I once submitted this question .

Let's try to generalize. For $|x| < 1$ we have the following:

$S(x) := \displaystyle \sum_{n = 1}^{\infty} \dfrac{x^n}{(1-x^n)(1-x^{n+1})}$ $= \dfrac{1}{1-x}\displaystyle \sum_{n = 1}^{\infty} \dfrac{x^n(1-x)}{(1-x^n)(1-x^{n+1})}$

$= \dfrac{1}{1-x}\displaystyle \sum_{n = 1}^{\infty} \dfrac{x^n - x^{n+1}}{(1-x^n)(1-x^{n+1})}$ $= \dfrac{1}{1-x}\displaystyle \sum_{n = 1}^{\infty} \dfrac{(1- x^{n+1}) - (1-x^n)}{(1-x^n)(1-x^{n+1})}$

$= \dfrac{1}{1-x}\displaystyle \sum_{n = 1}^{\infty}\left[\dfrac{1}{1-x^n} - \dfrac{1}{1-x^{n+1}}\right]$ $= \dfrac{1}{1-x}\left[ \dfrac{1}{1-x^1} - \dfrac{1}{1-0}\right]$ $= \dfrac{x}{(1-x)^2}$.

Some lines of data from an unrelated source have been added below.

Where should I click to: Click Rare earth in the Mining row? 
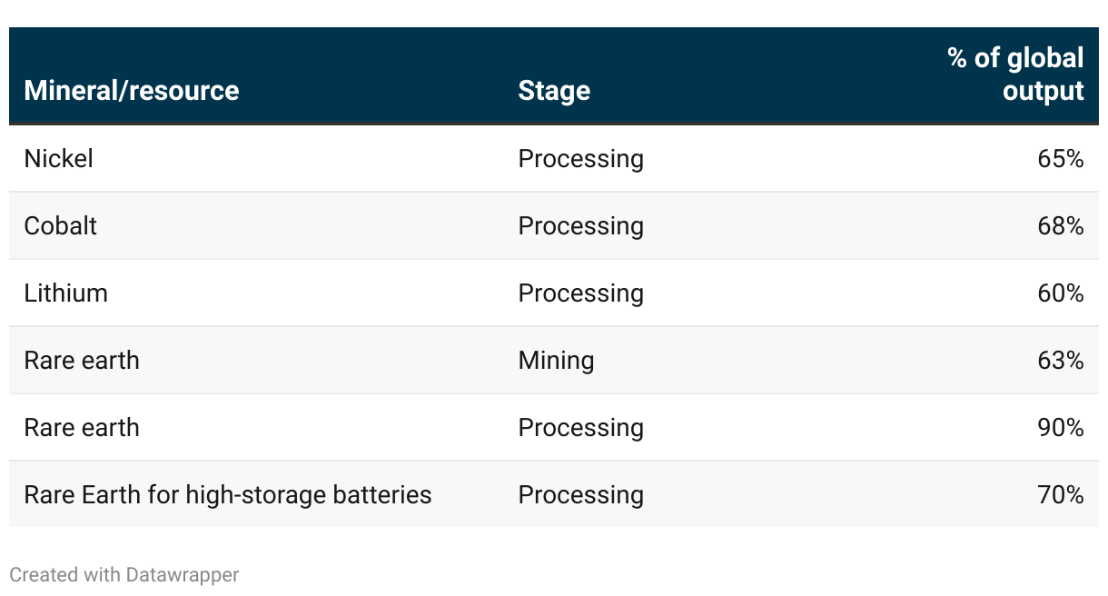tap(82, 361)
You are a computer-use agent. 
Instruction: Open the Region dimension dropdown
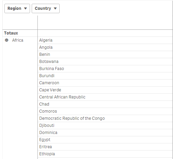pos(17,8)
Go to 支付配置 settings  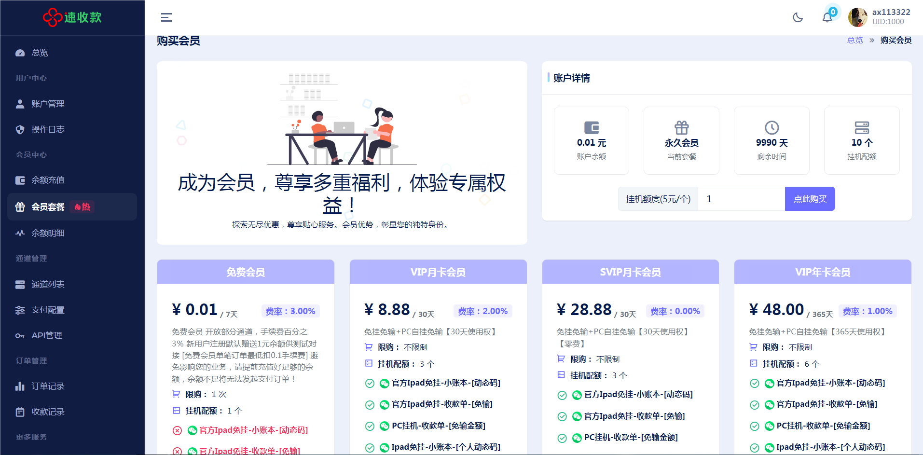coord(47,310)
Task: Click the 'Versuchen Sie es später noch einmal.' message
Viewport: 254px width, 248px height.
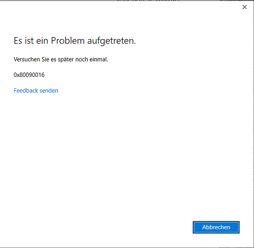Action: coord(61,60)
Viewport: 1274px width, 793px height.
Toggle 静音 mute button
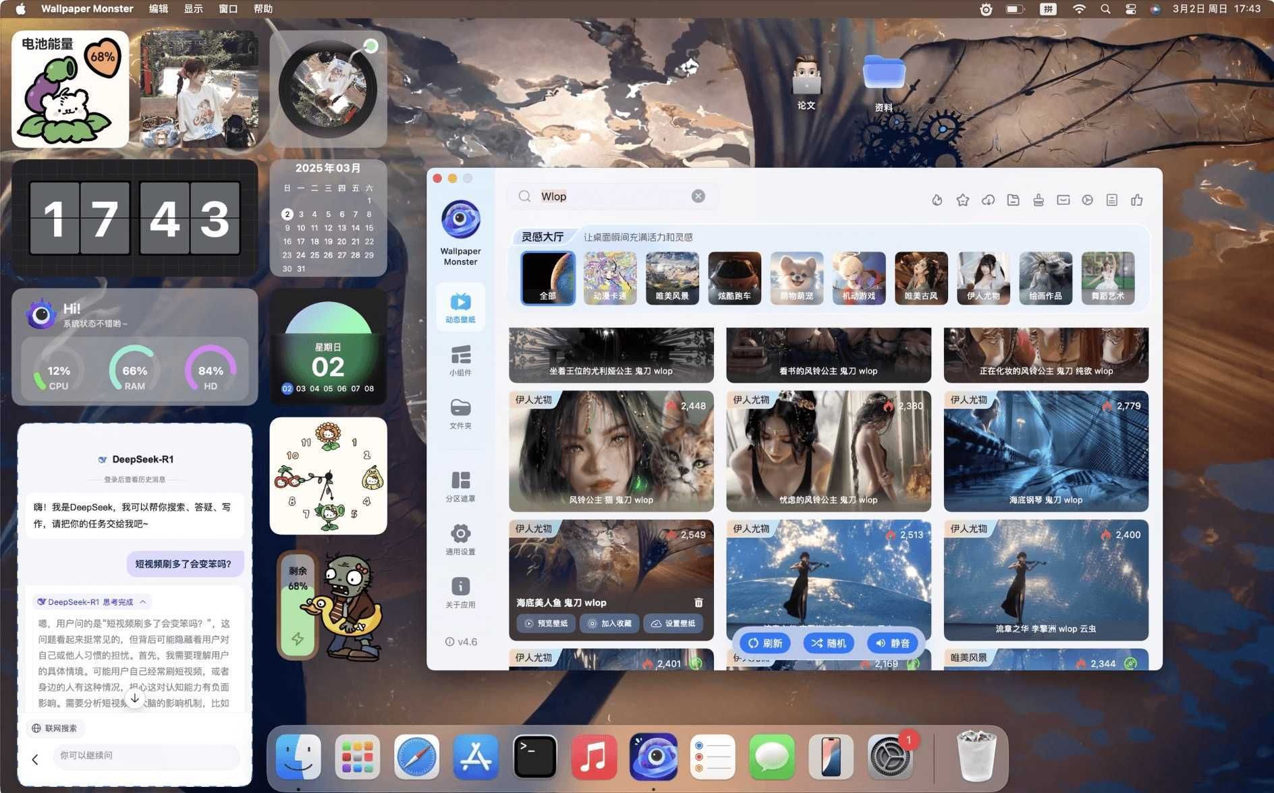point(892,643)
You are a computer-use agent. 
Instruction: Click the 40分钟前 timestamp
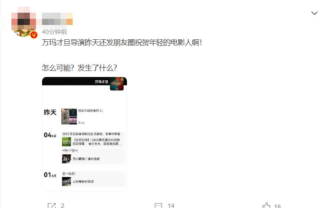tap(54, 32)
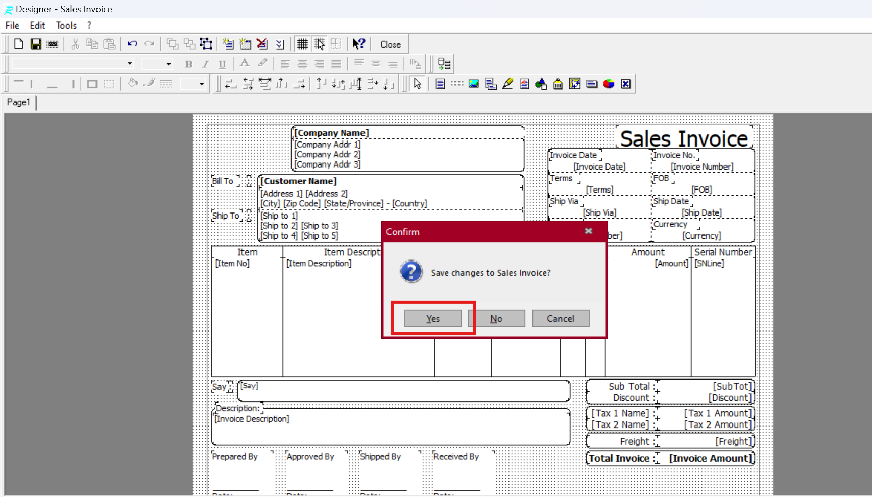Click the Save diskette icon in toolbar

[x=36, y=44]
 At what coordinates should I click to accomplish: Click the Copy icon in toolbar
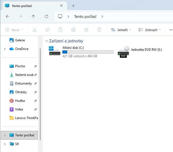click(48, 30)
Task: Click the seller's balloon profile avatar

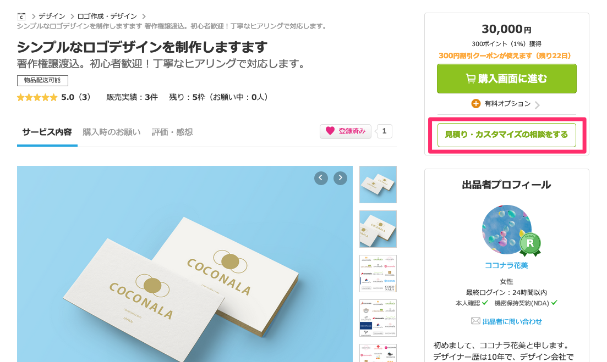Action: click(x=507, y=230)
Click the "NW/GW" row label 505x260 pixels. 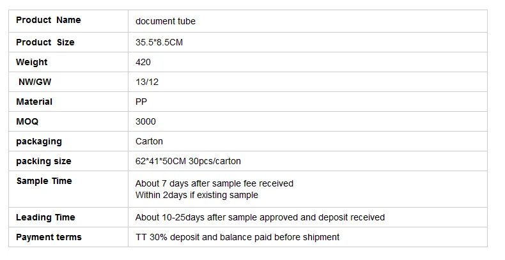(35, 82)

Now to tackle the sum in question:

$\displaystyle\sum_{n = 1}^{\infty} \dfrac{6^n}{(3^n-2^n)(3^{n+1}-2^{n+1})}$ $= \displaystyle\sum_{n = 1}^{\infty} \dfrac{3^{2n}\left(2/3\right)^n}{3^{2n+1}\left(1-\left(2/3\right)^n\right)\left(1-\left(2/3\right)^{n+1}\right)}$

$= \dfrac{1}{3}\displaystyle\sum_{n = 1}^{\infty} \dfrac{\left(2/3\right)^n}{\left(1-\left(2/3\right)^n\right)\left(1-\left(2/3\right)^{n+1}\right)}$ $= \dfrac{1}{3}S\left(\dfrac{2}{3}\right)$ $= \dfrac{1}{3} \dfrac{2/3}{\left(1-2/3\right)^2} = \boxed{2}$

If I'm not mistaken, this was a Putnam problem!